But it is the Indians who run Doha. They co-ordinate the roaming, fake supporters who are gradually being eclipsed by real fans from South America, streaming off cruise liners, and day-tripping Brits from Dubai.
After the initial journalistic protests, we are letting the sport wash over us. If you possess the means, get to the Aviva Stadium on March 27th to see Kylian Mbappé in the flesh. Against Australia at the Al Janoub, the French sensation did not run, he shape-shifted.
For those a wondering, Ken Early is recovering well since sprinting headfirst into a glass door as we rushed to make Gianni Infantino’s grotesque “disabled, gay” monologue last Saturday. The Indian lobby manager and Indian security guard instantly put our Second Captain in a protective embrace, dabbing his bloodied scalp with iodine and applying a plaster. All better now.
It is the Indians who possess encyclopedic knowledge of a metrolink that makes Blade Runner feel dated. The longest wait for a train to media mecca took three minutes.
The Qatar National Convention Centre (QNCC) is the cradle of civilisation at this weirdest of World Cups, modelled on a hybrid Golf Major/Olympic Games (bet the house on Doha 2036). It’s where we sign-on the standby lists for matches (there are thousands of overflow seats as migrant workers are not allowed to enjoy the stadiums they built). It’s where we eat lavish cuisine, it’s where we meet old and new colleagues. It’s where we are shuttled to stadiums from, it’s where we are dropped off every night. It is where we consume alcohol.
The QNCC is the place for pre-match press conferences. It’s where Infantino destroyed his reputation, to my mind, and it’s where Lionel Messi’s bodyguards block fan-boy media-heads from taking selfies.
It took us four days to realise its importance. Initially we were put off by the three layers of security to gain entry. One baby-faced cop was convinced my binoculars were a weapon. On entry, smiling Indians welcome you to a place where everyone knows your name. Granted, they are branded around our necks.

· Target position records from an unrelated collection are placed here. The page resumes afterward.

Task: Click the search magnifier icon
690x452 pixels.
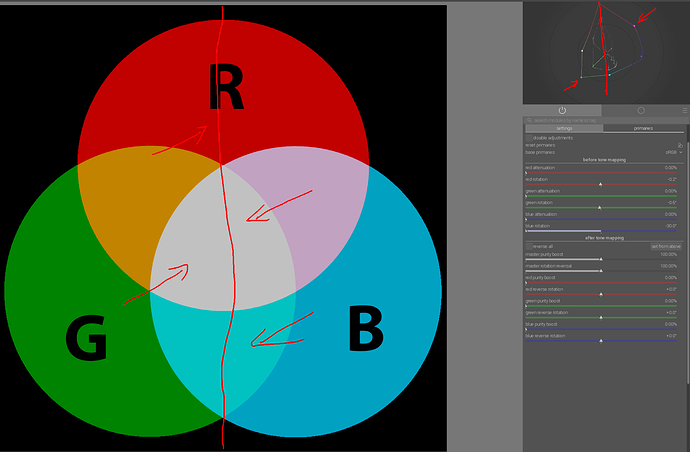Action: click(x=529, y=120)
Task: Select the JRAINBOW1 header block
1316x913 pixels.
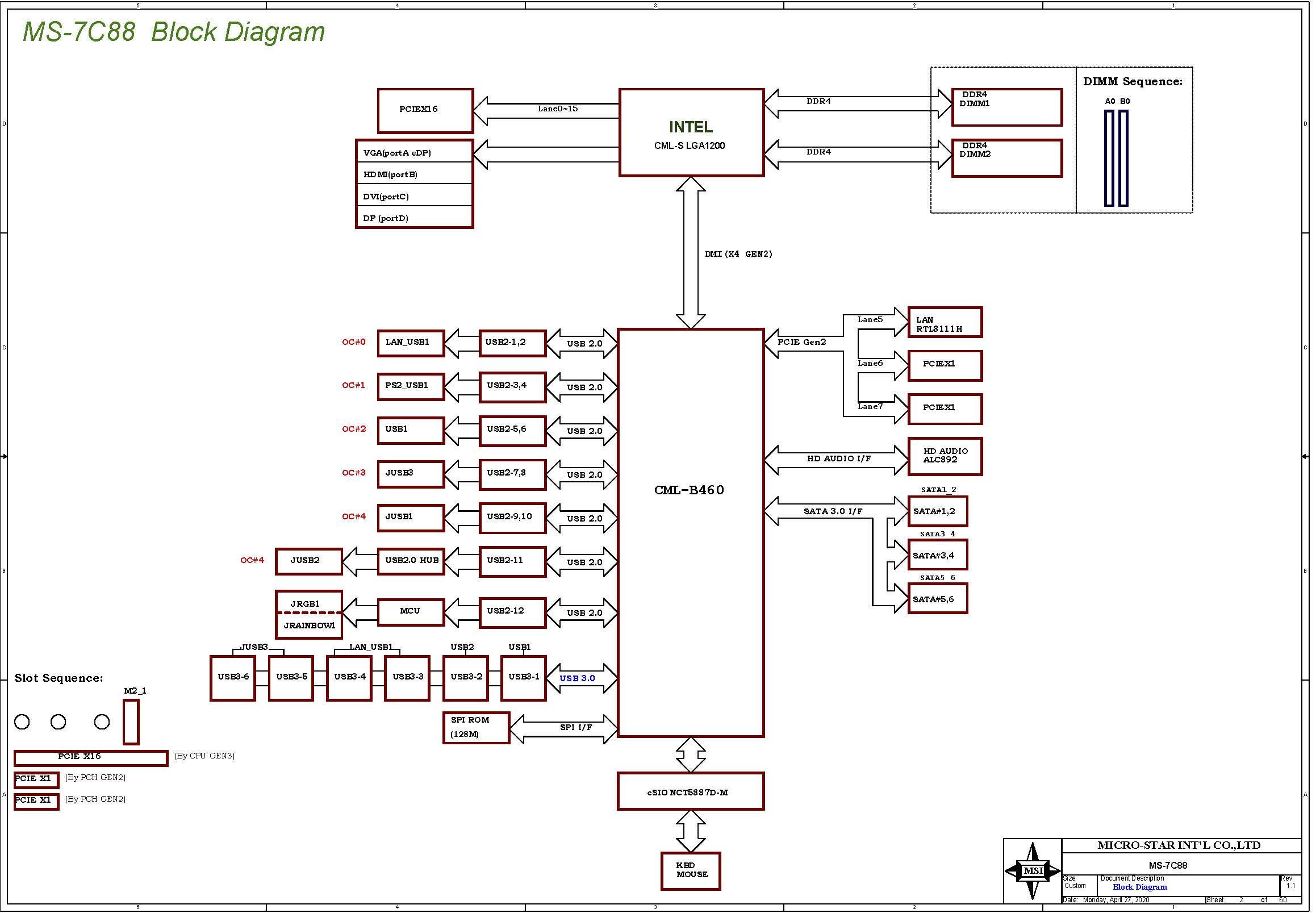Action: tap(309, 626)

The QNCC has a convenience store. The QNCC has a prayer room. The QNCC has a cinematic experience known as the “virtual stadium”. The QNCC has free coffee in the cavernous work room while the McDonald’s lady hands out freebies.

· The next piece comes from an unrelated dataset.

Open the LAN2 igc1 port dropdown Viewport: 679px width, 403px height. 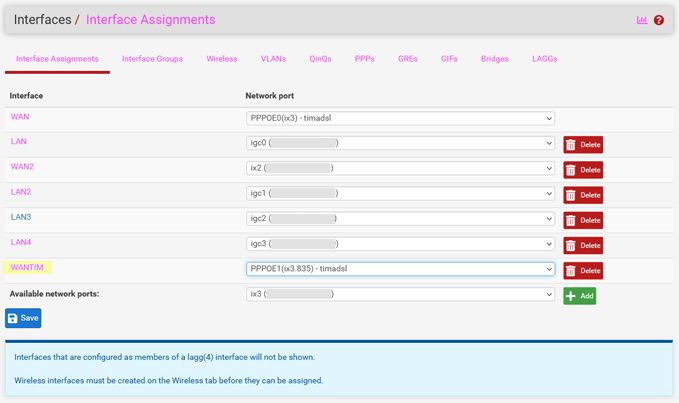click(400, 194)
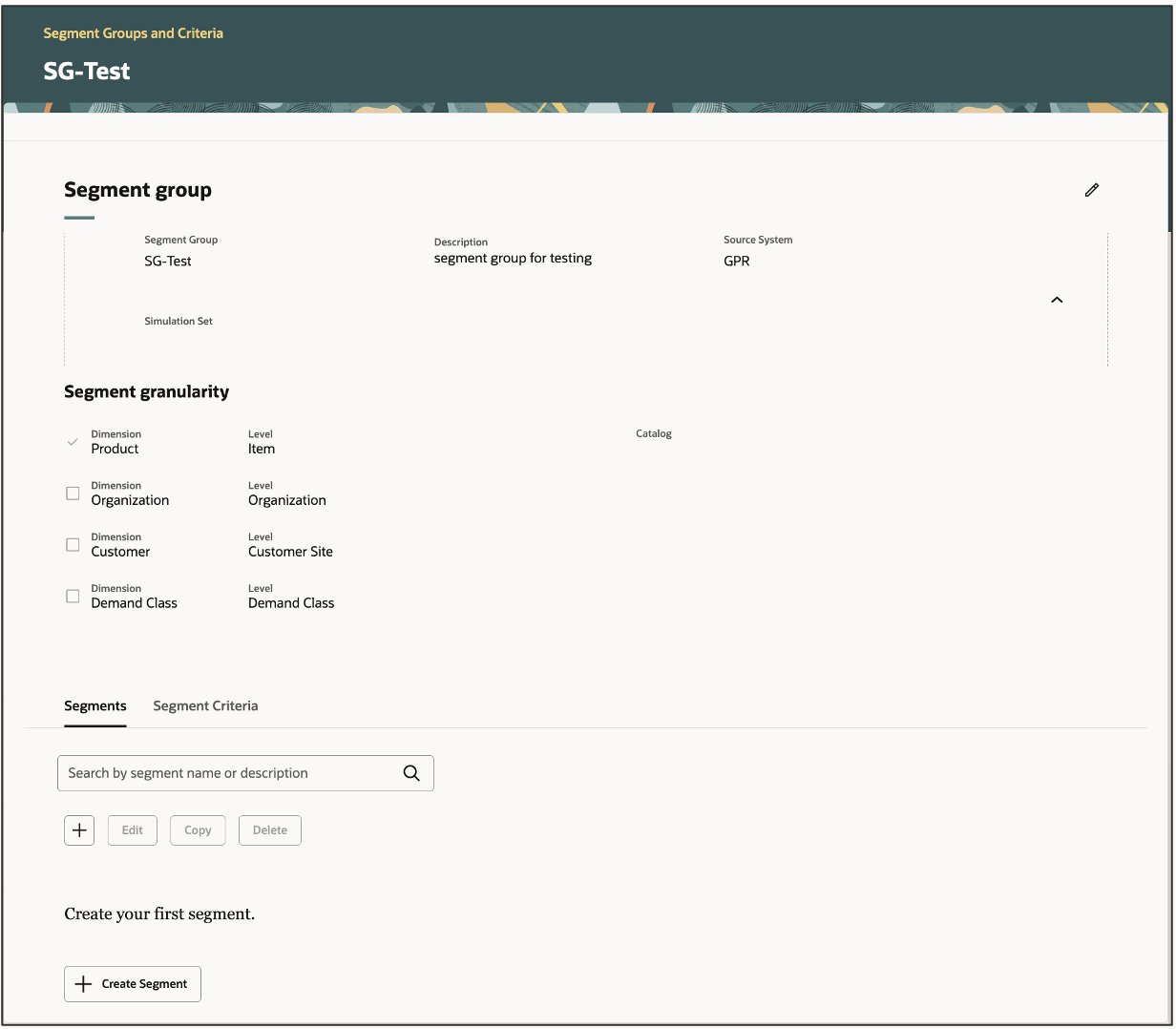Click the Product dimension checkmark
1176x1029 pixels.
[x=72, y=441]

There is a pub – The Oasis – with a giant screen, where scribblers and snappers luxuriate in its spacious beer garden while sipping Stella Artois in a plastic cup for the knock-down price of €11.85.
This is the way. After every game, we are shuttled back to the QNCC, because every other exit – metro, Uber – collides with the organised chaos of four matches a day.

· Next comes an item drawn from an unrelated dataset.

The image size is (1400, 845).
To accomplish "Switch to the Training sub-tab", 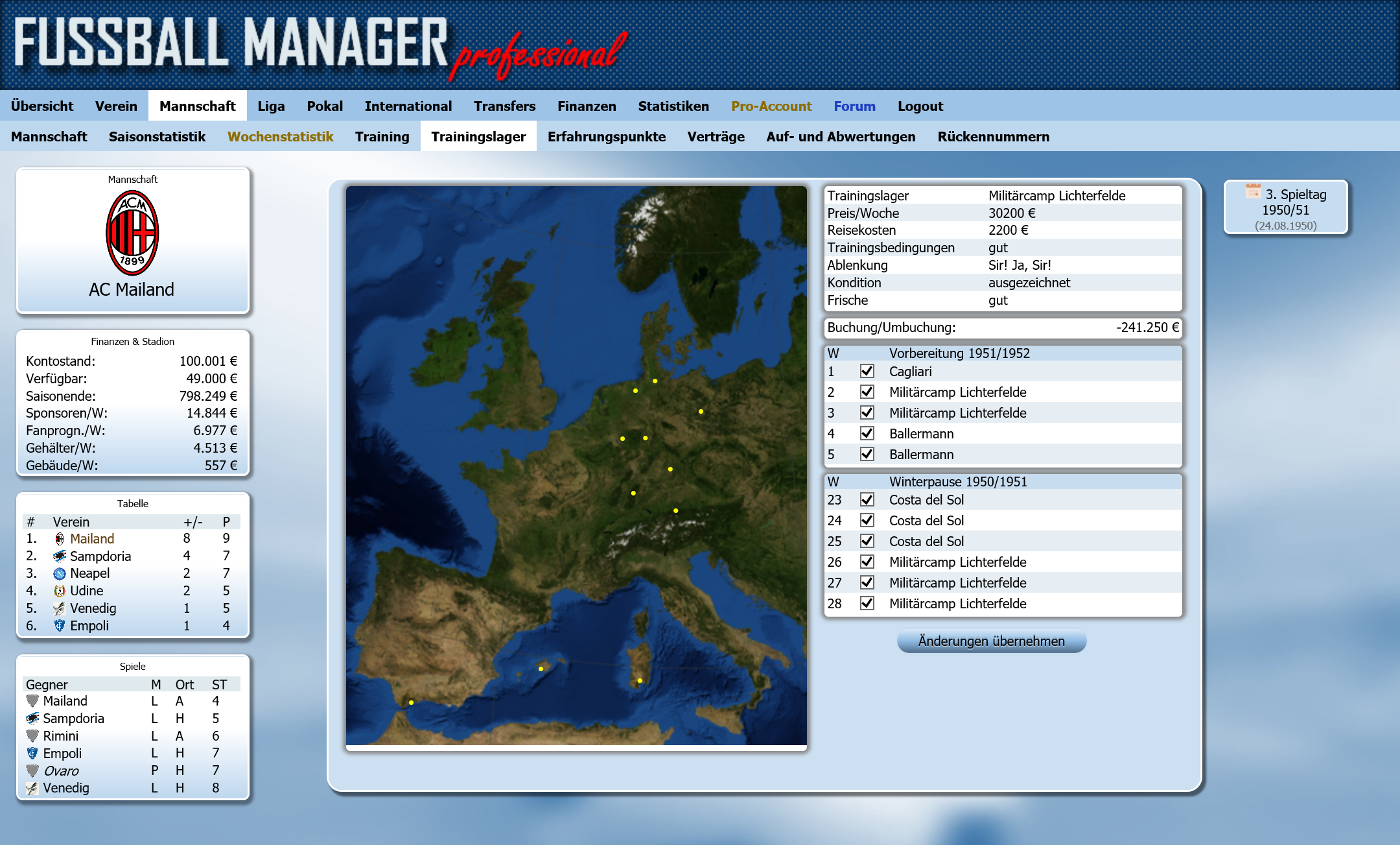I will pos(382,136).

The natives seem fed up with a tournament they never really wanted. Thankfully, our Indian hosts are holding the line, herding us from holding pen to stadium and back to the oasis for a cold beer. And we can enjoy that beer while contemplating the strange journey Red has taken since he left Shawshank Prison – from behind real bars to doing PR for a country with metaphorical bars. Strange days indeed.